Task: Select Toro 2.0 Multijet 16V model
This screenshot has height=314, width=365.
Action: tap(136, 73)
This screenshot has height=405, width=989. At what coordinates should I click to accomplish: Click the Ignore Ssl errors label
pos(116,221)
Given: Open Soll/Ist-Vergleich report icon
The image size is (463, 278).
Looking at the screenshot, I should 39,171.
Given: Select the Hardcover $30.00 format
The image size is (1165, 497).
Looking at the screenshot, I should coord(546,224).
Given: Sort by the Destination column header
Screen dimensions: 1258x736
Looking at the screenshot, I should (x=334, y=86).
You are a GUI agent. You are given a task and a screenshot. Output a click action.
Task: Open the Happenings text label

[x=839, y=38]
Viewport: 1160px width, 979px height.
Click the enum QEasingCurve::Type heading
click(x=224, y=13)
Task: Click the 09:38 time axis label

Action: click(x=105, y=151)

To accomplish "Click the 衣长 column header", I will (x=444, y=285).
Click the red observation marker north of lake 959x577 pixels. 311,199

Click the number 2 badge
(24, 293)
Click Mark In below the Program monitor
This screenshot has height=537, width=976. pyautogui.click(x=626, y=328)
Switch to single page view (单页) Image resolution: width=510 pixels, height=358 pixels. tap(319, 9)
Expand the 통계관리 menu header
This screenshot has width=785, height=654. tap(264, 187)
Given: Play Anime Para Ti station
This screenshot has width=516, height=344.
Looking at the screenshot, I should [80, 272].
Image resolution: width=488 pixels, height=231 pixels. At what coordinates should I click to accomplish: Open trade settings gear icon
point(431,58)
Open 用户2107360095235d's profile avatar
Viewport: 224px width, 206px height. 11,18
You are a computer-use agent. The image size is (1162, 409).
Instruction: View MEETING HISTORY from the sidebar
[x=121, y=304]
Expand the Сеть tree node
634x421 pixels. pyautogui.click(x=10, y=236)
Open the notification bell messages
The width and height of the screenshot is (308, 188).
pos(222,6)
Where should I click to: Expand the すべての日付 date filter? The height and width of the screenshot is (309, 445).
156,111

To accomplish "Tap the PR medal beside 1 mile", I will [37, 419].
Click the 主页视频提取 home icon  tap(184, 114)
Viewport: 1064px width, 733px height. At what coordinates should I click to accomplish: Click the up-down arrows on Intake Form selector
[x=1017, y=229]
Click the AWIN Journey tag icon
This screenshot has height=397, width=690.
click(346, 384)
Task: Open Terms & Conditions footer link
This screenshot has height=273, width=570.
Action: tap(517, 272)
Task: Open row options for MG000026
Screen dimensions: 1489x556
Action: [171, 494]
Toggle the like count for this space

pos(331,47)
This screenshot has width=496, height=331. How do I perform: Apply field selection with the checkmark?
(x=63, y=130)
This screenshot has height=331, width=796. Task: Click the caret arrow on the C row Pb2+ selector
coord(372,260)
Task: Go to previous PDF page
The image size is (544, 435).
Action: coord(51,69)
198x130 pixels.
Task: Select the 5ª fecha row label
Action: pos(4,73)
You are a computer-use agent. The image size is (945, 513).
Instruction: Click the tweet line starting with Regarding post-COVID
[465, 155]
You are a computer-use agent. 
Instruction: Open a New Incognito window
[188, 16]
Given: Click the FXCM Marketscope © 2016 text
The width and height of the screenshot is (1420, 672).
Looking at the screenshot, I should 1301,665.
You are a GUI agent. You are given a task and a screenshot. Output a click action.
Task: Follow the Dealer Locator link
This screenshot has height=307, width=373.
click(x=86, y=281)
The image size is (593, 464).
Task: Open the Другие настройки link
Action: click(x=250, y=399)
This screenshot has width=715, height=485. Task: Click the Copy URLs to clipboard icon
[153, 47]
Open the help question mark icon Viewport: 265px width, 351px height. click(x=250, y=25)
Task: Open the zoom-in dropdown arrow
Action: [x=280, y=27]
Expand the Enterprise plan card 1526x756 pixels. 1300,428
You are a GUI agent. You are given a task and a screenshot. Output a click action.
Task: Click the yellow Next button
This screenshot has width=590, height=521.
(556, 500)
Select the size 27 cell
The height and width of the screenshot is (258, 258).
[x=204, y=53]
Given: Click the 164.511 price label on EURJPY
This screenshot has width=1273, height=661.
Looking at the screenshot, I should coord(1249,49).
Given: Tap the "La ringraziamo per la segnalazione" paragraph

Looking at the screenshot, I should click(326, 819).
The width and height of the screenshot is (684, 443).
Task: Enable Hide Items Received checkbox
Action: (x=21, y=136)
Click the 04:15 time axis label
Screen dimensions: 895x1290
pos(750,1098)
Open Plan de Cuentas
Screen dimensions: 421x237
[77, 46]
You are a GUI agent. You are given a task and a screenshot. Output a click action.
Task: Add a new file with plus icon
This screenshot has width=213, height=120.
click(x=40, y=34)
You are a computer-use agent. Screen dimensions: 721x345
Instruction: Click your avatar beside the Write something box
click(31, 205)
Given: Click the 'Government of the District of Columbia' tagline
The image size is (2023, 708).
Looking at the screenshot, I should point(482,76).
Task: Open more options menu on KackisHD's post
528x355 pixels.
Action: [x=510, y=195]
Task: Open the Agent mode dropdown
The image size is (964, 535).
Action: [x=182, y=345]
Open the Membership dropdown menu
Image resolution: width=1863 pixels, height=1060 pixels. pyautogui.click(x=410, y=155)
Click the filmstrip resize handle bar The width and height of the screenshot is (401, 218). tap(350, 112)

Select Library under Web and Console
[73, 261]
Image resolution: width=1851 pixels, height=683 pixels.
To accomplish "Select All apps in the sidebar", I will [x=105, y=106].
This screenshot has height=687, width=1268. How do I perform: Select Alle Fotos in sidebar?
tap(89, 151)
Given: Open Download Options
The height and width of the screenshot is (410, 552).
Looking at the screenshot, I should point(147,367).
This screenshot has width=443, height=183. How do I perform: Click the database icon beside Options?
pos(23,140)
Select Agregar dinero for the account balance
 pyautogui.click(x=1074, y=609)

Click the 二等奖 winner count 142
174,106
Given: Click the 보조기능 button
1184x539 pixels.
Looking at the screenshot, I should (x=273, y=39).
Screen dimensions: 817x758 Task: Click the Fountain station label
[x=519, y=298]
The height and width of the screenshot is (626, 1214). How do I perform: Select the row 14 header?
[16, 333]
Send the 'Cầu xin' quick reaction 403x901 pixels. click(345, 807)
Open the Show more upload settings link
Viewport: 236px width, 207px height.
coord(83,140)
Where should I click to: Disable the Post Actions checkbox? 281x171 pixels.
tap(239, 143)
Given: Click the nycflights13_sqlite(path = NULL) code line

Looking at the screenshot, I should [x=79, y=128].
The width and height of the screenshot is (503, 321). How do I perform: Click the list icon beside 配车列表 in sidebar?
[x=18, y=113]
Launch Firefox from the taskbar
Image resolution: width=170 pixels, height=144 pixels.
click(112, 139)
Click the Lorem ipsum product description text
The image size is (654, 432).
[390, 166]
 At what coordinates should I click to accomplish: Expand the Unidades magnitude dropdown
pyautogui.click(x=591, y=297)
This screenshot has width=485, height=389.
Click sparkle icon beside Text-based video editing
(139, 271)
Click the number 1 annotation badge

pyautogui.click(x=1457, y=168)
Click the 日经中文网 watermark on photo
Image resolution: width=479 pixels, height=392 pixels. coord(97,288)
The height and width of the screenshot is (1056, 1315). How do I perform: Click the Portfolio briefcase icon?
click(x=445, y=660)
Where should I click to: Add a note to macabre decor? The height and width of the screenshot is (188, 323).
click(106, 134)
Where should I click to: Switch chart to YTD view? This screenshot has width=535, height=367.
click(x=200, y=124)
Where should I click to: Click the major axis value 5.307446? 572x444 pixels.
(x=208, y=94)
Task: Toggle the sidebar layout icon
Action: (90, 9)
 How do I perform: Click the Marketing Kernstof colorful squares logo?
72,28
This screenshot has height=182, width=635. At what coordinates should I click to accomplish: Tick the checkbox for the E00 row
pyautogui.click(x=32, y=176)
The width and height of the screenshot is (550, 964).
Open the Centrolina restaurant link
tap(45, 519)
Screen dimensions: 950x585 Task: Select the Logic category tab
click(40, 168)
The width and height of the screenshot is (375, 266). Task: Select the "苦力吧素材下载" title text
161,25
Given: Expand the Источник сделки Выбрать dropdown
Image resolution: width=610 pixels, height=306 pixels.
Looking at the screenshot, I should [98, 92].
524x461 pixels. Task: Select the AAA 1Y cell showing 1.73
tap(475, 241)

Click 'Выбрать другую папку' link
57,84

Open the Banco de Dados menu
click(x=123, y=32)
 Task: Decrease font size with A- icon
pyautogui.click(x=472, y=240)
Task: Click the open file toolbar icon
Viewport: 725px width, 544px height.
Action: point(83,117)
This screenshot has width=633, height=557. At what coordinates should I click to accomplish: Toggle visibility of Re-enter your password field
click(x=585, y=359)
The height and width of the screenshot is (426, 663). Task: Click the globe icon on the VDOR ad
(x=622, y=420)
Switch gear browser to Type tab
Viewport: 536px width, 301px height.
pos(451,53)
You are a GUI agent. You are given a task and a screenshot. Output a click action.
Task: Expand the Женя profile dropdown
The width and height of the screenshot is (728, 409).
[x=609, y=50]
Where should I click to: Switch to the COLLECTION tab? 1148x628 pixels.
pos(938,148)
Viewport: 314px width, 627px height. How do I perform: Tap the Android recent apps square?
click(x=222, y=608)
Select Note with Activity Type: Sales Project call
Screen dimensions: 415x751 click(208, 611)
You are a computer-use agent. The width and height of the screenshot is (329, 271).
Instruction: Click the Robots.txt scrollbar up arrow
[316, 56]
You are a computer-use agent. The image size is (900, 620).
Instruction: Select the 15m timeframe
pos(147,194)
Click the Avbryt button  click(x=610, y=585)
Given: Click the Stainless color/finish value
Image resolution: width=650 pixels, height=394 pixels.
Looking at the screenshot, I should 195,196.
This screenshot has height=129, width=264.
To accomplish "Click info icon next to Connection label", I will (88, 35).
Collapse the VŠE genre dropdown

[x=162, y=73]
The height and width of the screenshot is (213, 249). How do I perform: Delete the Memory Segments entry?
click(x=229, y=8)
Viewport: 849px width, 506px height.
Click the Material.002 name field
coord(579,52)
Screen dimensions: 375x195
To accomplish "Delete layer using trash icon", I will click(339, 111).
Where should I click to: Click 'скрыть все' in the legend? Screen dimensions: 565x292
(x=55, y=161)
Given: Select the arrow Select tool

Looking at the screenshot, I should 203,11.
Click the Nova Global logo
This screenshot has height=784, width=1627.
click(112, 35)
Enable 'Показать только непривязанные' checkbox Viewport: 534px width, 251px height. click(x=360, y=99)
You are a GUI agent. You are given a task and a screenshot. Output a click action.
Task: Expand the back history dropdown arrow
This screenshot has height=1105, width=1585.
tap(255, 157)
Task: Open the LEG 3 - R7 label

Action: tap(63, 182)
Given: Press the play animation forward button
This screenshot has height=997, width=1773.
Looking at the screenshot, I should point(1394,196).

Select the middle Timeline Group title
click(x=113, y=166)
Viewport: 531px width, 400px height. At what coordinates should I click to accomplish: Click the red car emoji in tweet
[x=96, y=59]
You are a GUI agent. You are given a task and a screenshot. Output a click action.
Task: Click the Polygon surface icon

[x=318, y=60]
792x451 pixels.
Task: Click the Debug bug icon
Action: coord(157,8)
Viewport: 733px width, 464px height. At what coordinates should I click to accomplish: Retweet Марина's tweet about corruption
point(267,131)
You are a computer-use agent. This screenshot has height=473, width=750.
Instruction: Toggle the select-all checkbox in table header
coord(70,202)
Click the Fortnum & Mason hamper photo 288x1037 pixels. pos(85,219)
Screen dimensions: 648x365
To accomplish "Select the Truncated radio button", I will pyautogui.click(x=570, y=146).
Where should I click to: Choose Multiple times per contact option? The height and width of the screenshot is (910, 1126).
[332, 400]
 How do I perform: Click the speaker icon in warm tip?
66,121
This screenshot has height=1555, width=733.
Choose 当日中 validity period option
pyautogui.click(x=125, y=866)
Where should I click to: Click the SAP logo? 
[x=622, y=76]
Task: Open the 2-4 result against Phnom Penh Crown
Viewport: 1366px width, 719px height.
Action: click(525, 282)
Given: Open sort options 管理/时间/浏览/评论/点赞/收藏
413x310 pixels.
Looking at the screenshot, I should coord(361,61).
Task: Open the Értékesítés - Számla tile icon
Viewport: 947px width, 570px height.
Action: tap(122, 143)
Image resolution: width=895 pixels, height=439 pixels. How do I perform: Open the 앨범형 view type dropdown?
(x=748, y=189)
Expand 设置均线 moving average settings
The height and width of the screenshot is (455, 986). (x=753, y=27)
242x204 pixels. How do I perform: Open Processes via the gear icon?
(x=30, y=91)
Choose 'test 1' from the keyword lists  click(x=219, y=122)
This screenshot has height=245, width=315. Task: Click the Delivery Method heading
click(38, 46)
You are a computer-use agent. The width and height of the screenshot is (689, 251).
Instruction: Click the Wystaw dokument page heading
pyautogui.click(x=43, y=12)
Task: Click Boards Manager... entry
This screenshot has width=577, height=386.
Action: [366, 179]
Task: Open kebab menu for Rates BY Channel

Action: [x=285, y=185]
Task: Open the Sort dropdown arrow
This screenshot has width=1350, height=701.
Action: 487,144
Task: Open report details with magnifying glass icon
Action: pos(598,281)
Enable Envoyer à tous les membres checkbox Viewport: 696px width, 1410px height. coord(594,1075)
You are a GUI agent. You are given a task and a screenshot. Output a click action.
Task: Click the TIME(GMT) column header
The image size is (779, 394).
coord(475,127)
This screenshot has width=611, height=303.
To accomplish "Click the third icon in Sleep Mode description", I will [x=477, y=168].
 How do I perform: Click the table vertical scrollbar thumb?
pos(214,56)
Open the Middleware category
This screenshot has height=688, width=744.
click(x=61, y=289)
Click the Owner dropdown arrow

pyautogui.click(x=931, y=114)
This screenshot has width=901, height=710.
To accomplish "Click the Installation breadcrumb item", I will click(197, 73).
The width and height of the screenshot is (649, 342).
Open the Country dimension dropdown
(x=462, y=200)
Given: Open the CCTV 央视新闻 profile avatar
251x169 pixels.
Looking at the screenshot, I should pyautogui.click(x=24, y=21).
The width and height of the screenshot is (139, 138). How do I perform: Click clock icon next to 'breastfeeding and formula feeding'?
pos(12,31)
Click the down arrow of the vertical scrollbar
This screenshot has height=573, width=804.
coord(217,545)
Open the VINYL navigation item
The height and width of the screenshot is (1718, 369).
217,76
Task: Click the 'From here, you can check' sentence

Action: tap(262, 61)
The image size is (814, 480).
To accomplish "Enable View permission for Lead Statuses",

• [What is expected]:
Above are the records; from them, give again exactly the lines from the one containing "Choose 'test 1'" to the one containing "Task: Open the Sort dropdown arrow", both lines included, and nothing more.

• [Result]:
Choose 'test 1' from the keyword lists  click(x=219, y=122)
This screenshot has height=245, width=315. Task: Click the Delivery Method heading
click(38, 46)
You are a computer-use agent. The width and height of the screenshot is (689, 251).
Instruction: Click the Wystaw dokument page heading
pyautogui.click(x=43, y=12)
Task: Click Boards Manager... entry
This screenshot has width=577, height=386.
Action: [366, 179]
Task: Open kebab menu for Rates BY Channel

Action: [x=285, y=185]
Task: Open the Sort dropdown arrow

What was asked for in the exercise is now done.